Все в ожидании начала приступа…
Петр и Сысой ждали гонца…
Тишина. Перестали копать и татары. Сысой выходил из подземелья. Вернувшись, рассказывал:
– Небо будто посветлело. Кругом туман. Слышно, идут вои, скачут вершники. Пищали палят пореже. – Потом, вздохнув, добавил: – А на воде дышится легче, хоть и пахнет дымом. А тут…
Петр согласился:
– Верно, в груди тяжело. Смотри, сколько зелья, а оно тоже дышит. Скорей бы… Помыться охота. Сейчас в баньку бы! Весь день с полки не слез бы… Кто-то идет!
Послышалось шевеление и шлепанье, из темного лаза показался вой наружной охраны. Он хотел сказать и закашлялся.

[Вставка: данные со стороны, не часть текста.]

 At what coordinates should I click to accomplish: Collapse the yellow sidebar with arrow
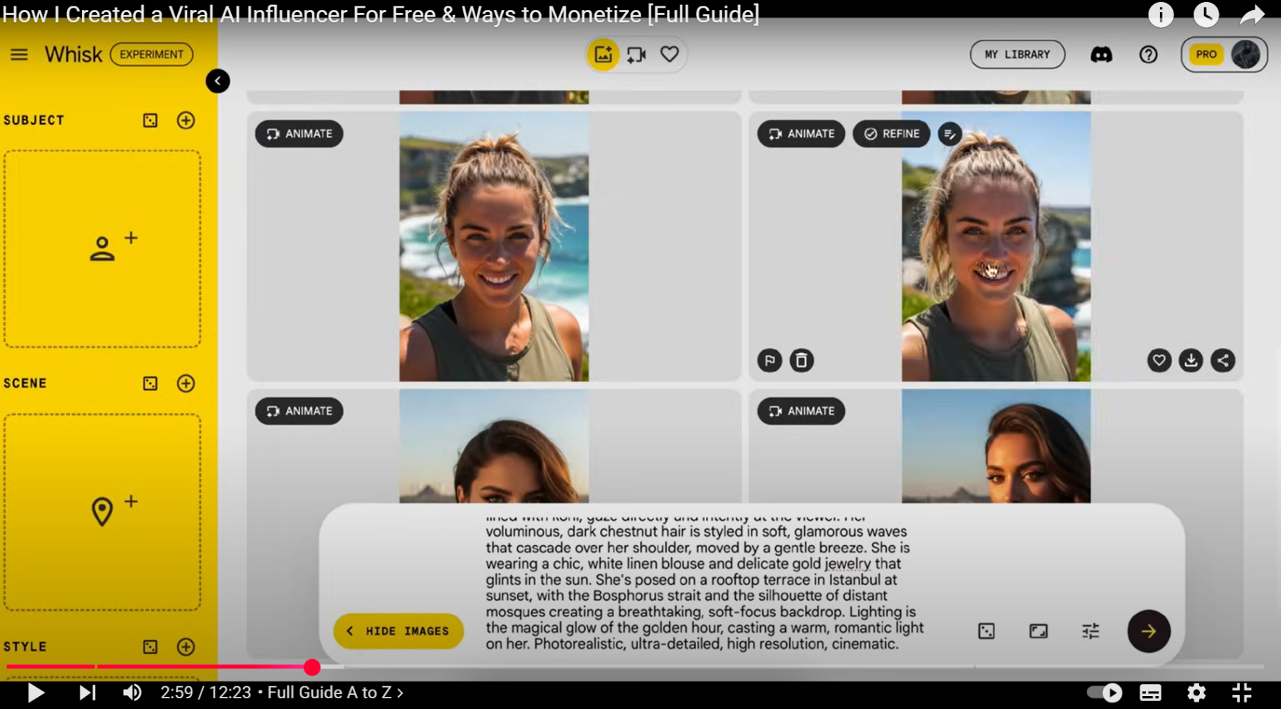[218, 81]
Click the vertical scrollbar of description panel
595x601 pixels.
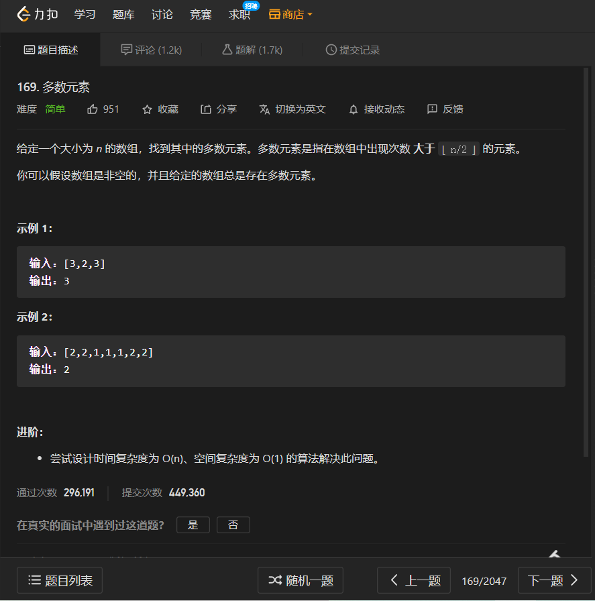[586, 262]
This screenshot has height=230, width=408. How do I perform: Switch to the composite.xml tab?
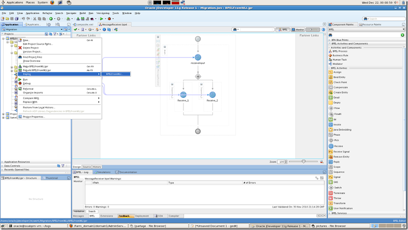coord(83,24)
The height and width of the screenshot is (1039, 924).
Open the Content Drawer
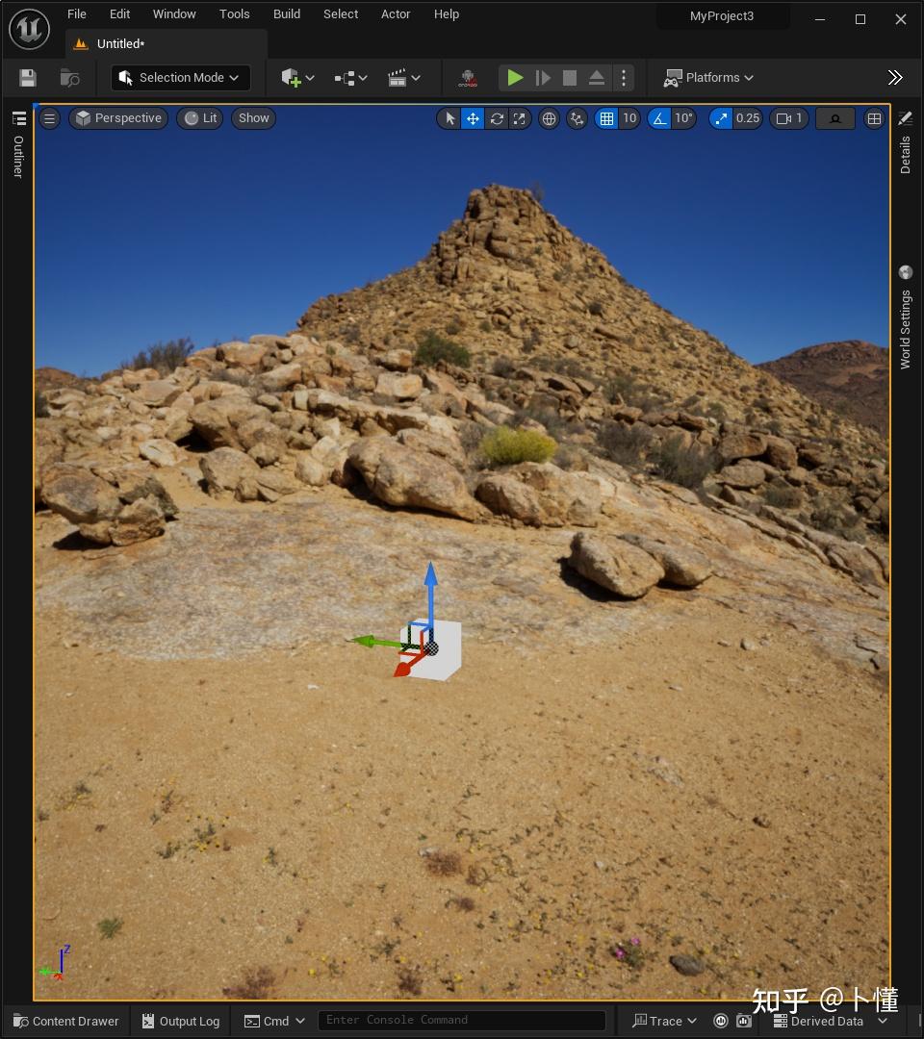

Сысой не выдержал:
– Чего перхаешь? Что там?
– Гонец… Палить сказал.
– А где он сам?
– Ускакал.
Петр поднялся со скамьи и, вздохнув, вымолвил:
– Вот наше время приспело. Начнем благословясь.

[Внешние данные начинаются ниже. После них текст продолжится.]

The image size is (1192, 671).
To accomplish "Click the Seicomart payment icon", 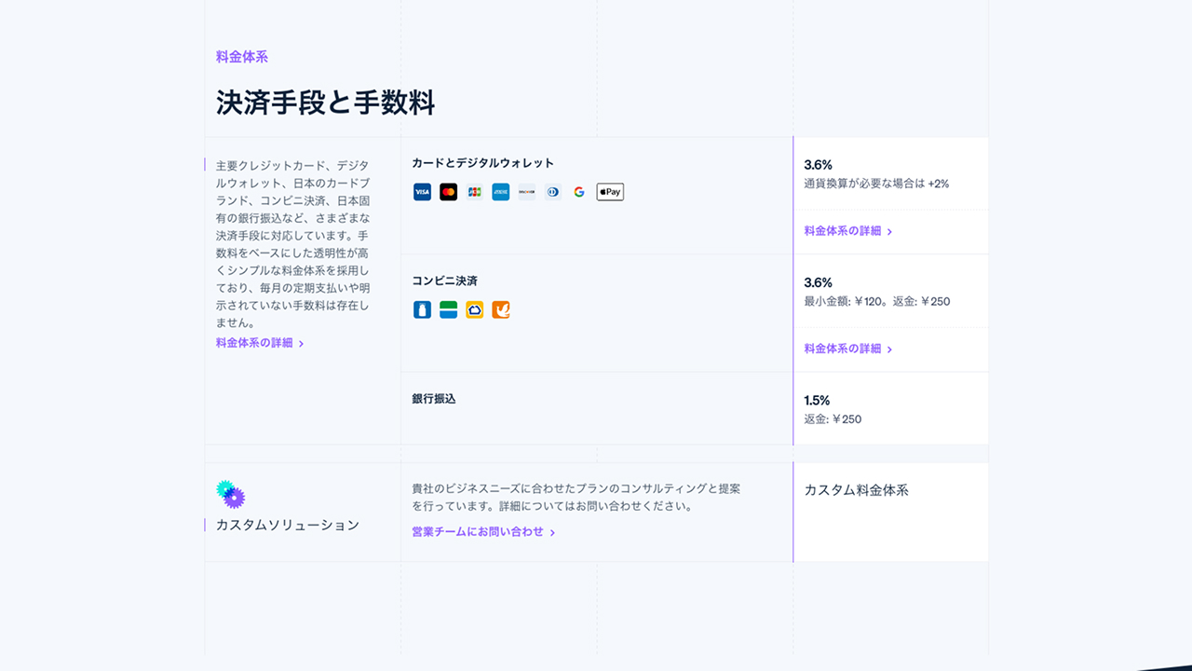I will [x=500, y=308].
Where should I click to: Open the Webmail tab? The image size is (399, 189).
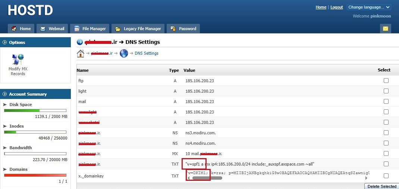52,29
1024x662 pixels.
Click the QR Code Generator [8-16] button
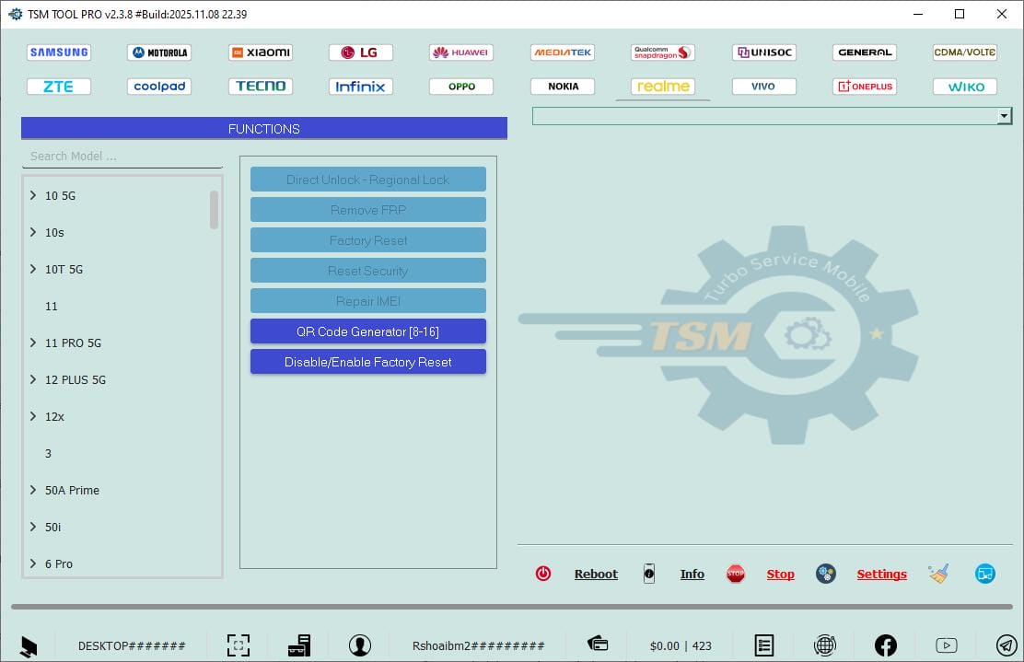coord(367,331)
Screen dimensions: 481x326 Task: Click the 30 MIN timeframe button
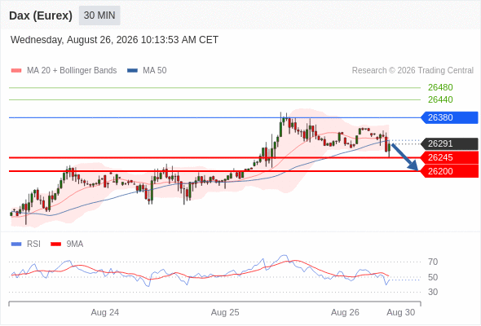pos(99,15)
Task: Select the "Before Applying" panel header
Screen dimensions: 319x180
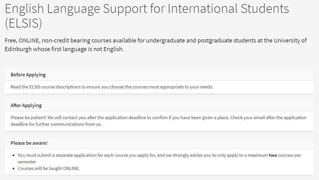Action: click(x=28, y=75)
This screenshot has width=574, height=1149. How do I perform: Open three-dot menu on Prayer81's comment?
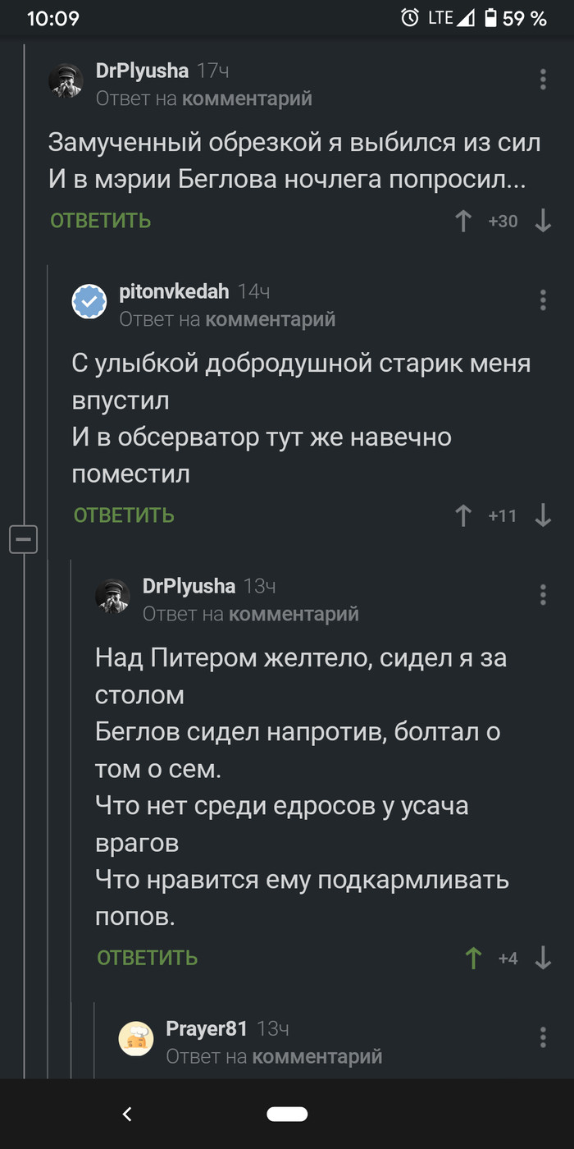coord(543,1037)
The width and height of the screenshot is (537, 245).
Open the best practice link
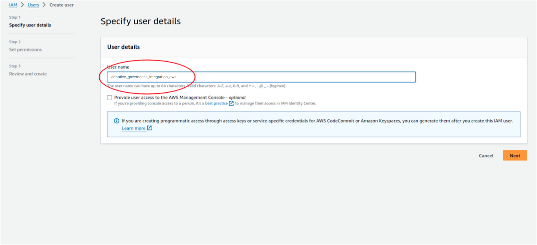[216, 104]
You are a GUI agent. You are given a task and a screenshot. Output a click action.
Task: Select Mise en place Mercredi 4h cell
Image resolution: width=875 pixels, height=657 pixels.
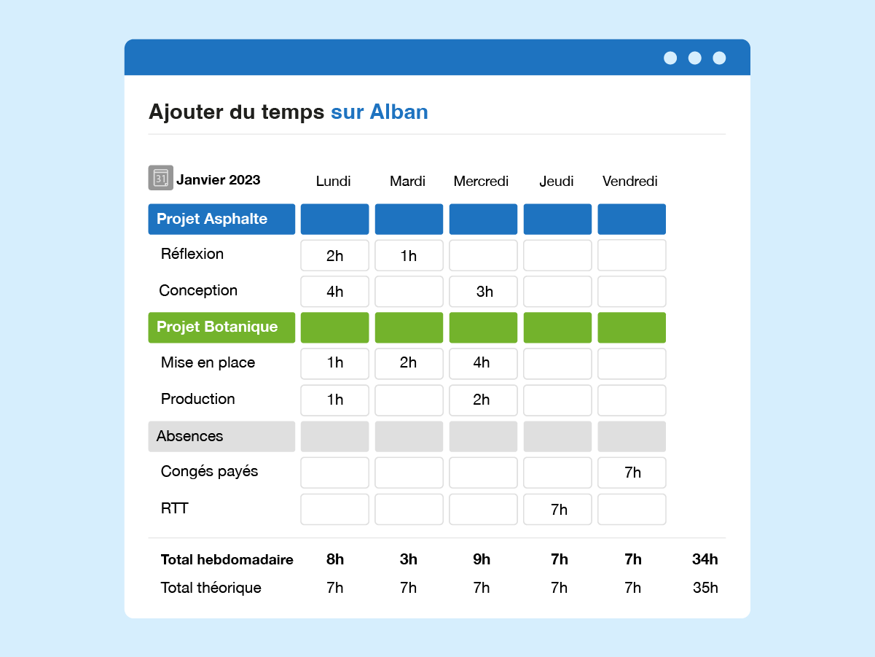tap(483, 364)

Кашляющего воя след простыл.
Петр сдвинул в сторону слюдяное окошко, от фитиля фонаря зажег запальную свечу, закрепил ее в плошке. Сысой, следивший за его действиями, сказал:
– Петро, давай я сам запал поставлю. У тебя руки трясутся.
Петр повысил голос:
– Ступай отсель! У тебя дети малые, а я – бобыль. Иди…
Сысой некоторое время постоял в стороне, потом молча ушел. Петр заученно читал молитву:
– «Отче наш. Иже еси на Небесах! Да святится имя Твое, да приидет Царствие Твое…»
А все внимание сосредоточил на своих руках. Он из близстоящей бочки, приподняв овчину, зачерпнул совком порох и, повернувшись к печуре, стал сыпать порох на плошку.
– «…да будет воля Твоя, яко на Небеси и на земле».
Несколько пылинок вспыхнули звездочками в пламени свечи, но насыпанный порох не загорелся.